A 15-year-old boy undergoing cancer treatment was diagnosed with a deadly blood infection, which appeared to be caused by the mom injecting feces into her son’s IV lines.
41-year-old Tiffany Alberts of Indiana has been accused of battery and neglect of a dependent causing serious bodily injury. She is also expected to undergo child abuse charges, and prosecutors believe that she can be related to another case, where another boy in the same hospital was diagnosed with similar blood infections.
Video surveillance shows Tiffany Alberts injecting her son’s IV lines wit a syringe at the Riley Hospital for Children.

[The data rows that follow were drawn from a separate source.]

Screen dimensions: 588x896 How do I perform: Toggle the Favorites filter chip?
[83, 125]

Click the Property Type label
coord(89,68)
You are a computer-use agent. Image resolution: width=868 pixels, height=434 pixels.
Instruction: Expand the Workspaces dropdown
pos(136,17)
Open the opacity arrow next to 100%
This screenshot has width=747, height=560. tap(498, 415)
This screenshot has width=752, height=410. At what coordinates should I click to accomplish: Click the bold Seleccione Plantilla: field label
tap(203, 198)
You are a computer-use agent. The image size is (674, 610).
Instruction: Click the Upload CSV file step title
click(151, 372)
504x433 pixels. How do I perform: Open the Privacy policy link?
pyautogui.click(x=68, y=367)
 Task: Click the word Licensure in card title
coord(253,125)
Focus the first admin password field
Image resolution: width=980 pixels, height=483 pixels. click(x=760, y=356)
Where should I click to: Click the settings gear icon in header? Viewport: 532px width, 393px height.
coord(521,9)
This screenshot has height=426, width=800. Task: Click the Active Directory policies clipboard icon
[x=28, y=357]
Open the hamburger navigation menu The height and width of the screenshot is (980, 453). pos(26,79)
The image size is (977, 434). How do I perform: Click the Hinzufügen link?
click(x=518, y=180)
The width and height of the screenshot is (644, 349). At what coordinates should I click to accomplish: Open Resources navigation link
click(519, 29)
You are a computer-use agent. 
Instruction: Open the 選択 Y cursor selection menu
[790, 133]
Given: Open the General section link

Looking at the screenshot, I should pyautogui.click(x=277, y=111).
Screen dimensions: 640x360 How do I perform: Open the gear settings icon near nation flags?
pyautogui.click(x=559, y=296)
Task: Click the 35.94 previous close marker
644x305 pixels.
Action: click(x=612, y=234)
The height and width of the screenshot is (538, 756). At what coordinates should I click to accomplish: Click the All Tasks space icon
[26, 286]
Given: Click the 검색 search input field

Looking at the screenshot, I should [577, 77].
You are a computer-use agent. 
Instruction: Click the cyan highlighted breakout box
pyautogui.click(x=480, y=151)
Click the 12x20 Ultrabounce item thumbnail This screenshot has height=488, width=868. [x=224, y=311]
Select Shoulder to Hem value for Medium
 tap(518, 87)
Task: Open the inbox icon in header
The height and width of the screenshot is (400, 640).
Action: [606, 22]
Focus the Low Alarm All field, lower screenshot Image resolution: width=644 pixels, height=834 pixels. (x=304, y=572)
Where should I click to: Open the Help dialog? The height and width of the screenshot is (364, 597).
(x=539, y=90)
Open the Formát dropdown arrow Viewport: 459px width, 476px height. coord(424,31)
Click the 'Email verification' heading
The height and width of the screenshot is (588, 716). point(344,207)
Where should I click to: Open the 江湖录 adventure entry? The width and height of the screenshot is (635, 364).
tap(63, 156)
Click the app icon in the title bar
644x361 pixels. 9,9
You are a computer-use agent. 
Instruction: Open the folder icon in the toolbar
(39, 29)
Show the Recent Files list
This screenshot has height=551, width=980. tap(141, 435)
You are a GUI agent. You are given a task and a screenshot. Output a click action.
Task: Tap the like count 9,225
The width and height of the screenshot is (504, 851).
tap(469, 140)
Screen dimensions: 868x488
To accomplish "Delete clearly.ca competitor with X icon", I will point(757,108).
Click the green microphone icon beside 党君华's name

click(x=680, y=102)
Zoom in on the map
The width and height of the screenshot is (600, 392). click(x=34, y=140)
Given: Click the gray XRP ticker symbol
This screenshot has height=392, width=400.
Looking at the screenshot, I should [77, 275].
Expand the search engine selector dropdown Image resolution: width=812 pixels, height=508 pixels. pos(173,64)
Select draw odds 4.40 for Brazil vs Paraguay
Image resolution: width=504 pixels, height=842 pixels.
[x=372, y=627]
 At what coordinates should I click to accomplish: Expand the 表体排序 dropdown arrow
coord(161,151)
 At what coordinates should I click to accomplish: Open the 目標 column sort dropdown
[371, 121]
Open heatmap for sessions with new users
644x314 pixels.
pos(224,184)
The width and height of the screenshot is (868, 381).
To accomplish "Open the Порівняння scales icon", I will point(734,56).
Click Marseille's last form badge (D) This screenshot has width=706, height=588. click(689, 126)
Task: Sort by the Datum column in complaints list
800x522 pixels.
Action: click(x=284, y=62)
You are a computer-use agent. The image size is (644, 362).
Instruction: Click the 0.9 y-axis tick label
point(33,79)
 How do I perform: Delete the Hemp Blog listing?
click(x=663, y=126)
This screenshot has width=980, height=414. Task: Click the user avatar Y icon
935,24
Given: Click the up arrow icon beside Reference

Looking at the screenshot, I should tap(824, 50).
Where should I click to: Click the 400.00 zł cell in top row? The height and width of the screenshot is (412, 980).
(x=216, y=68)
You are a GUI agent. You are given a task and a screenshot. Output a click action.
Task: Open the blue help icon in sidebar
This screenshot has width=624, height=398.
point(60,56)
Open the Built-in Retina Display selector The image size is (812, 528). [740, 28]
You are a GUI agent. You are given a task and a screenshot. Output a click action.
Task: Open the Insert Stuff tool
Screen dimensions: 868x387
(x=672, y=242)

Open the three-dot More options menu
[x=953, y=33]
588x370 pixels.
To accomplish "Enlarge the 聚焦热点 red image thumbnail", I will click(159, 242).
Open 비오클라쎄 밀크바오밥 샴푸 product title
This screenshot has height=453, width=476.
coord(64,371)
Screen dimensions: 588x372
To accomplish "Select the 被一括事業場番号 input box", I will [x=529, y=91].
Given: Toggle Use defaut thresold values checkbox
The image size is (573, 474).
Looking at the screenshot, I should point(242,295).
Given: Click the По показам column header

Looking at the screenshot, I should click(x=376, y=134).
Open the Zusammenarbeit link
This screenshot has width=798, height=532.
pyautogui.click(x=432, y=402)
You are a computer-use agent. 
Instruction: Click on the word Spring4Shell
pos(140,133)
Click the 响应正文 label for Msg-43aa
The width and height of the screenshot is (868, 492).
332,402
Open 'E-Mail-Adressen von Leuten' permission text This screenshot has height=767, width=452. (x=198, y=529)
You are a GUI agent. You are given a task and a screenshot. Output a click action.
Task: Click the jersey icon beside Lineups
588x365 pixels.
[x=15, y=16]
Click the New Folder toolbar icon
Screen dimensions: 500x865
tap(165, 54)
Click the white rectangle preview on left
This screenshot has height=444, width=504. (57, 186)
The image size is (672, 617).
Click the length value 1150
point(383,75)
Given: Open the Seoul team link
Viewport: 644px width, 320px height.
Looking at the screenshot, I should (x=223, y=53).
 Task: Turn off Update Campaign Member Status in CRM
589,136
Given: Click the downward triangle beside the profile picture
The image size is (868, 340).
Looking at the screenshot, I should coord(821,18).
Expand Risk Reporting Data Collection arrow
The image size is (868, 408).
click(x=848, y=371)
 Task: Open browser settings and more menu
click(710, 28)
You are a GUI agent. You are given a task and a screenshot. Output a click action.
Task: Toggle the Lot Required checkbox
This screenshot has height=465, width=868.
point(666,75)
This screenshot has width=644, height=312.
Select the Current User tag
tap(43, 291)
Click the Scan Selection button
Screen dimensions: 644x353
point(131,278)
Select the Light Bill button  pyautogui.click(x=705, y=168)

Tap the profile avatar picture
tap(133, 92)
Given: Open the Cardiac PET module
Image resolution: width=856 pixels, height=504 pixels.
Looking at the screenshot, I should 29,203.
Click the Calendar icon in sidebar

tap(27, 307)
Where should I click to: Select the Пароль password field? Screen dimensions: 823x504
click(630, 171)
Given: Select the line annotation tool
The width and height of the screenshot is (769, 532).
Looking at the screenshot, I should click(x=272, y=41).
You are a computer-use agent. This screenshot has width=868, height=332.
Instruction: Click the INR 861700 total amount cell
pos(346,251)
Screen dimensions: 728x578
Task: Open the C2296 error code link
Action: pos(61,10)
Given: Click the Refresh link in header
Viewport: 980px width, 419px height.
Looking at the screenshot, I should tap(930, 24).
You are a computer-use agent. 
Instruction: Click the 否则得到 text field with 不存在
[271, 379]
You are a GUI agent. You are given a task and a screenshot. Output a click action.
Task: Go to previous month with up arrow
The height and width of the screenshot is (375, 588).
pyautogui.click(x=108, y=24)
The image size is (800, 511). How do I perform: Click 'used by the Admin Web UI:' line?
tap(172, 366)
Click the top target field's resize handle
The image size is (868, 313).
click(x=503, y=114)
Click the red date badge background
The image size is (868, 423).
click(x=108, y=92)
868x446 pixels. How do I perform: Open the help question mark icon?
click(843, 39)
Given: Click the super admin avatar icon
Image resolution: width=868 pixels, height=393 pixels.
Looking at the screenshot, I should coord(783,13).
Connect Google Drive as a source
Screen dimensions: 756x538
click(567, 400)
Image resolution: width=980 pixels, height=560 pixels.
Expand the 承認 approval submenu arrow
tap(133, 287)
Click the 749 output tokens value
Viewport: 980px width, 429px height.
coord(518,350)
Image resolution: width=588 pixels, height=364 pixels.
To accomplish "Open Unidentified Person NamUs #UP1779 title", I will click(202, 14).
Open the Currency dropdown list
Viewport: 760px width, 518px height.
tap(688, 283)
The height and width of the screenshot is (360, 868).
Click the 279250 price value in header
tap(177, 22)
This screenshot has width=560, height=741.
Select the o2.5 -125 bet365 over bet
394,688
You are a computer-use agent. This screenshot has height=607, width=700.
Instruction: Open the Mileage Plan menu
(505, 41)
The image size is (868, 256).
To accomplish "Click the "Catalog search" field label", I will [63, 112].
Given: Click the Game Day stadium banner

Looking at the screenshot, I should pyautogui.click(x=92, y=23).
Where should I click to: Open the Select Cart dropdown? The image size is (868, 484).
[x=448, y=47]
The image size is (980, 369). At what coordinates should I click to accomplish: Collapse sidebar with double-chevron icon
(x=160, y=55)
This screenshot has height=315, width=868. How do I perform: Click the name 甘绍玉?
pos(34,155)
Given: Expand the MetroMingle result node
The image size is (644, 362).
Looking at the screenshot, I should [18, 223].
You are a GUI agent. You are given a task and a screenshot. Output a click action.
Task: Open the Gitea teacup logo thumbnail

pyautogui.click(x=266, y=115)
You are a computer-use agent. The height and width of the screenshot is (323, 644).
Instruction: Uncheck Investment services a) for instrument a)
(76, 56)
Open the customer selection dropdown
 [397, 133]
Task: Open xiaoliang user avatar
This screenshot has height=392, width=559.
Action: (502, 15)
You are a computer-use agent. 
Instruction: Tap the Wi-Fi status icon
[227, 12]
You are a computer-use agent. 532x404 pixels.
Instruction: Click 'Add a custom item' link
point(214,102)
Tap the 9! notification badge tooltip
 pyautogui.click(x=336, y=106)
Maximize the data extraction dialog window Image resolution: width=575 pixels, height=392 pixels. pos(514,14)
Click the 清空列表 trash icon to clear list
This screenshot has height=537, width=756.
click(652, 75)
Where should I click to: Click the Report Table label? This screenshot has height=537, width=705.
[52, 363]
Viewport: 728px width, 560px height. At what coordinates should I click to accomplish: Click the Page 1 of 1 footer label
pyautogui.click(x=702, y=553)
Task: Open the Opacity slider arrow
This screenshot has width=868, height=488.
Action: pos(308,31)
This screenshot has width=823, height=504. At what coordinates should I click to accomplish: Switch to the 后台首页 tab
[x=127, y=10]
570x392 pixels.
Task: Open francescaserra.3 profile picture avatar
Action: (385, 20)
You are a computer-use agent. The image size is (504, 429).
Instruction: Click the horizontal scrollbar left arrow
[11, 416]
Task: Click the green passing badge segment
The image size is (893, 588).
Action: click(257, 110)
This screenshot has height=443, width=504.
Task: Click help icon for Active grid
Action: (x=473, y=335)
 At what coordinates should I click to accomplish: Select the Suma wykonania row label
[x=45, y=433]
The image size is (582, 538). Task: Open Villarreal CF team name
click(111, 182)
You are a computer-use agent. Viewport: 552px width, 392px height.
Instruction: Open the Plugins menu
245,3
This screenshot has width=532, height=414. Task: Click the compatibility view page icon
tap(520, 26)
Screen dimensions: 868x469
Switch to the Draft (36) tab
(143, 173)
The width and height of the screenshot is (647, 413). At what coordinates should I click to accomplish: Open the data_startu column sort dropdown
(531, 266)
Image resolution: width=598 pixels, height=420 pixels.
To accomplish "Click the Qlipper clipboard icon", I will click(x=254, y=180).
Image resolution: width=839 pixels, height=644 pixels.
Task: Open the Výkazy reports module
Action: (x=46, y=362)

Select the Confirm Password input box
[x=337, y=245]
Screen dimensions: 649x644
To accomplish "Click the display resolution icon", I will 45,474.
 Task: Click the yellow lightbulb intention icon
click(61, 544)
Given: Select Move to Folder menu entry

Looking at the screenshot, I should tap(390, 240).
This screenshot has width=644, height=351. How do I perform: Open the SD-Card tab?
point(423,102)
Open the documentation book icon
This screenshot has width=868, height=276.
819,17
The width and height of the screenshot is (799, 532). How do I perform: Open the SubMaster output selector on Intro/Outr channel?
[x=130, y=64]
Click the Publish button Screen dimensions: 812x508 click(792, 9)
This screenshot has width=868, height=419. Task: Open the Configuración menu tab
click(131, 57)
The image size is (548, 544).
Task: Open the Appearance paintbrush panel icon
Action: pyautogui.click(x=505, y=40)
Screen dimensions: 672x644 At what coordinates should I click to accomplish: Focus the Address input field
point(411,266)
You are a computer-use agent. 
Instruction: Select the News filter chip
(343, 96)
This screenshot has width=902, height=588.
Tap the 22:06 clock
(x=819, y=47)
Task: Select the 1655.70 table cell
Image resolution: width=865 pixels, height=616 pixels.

A mother sabotaging her son’s cancer treatment
In September, the boy received his first round of chemotherapy. He returned a couple of days later, suffering from fever and diarrhea. Doctors saw that his blood test results showed the presence of fecal matter. His mom was questioned and was asked what did she inject in the boy’s IV line. At first, Alberts said that it was water to “flush the line,” but eventually she confessed that she had knowingly injected her son’s IV line with feces more than once. According to Alberts, she did it to forcibly move her son to another medical unit where treatment was reportedly “better.”
In the meantime, the boy has recovered after being hospitalized for months and being submitted to surgery procedures. Although he is in a better state of health, doctors fear that his leukemia will be harder to cure due to the mother’s ill-advised intervention. Doctors warned that the boy would have surely died if he had been submitted to another round of chemotherapy while having a blood infection.
A Tri-County Schools teacher, Alberts was arrested but is currently being held out on a bond as she resides in Springfield, Ohio.
Injecting blood on the child’s bloodstream is one of the worst things Alberts could do, seeing that leukemia is cancer of the body’s blood-forming tissues, which are mainly comprised by the blood marrow and the body’s lymphatic system. The most common types of leukemia affect white blood cells, making them unable to protect the body against infections. These damaged white blood cells don’t stop growing and can crowd the normal blood cells, causing anemia, bleeding, and other symptoms.
The main ways to treat leukemia are chemotherapy, radiation therapy, stem cell transplant, and targeted therapy, which stops cancer cells from multiplying by using specialized drugs.
Chemotherapy is basically putting drugs directly to the bloodstream so they can affect all of the body’s cells. It can be administered by mouth, with creams, injections, and catheters. Chemotherapy usually comes with nausea and vomiting, and in some cases, it may cause infertility. These symptoms add up badly to those related to blood infection due to fecal matter, which could have led the boy to a fatal episode of fever and dehydration, seeing that his blood was particularly unhealthy due to his leukemia diagnosis.
Currently, there are no confirmed methods to prevent leukemia other than avoiding exposure to radiation, chemical benzene, smoking, and tobacco use.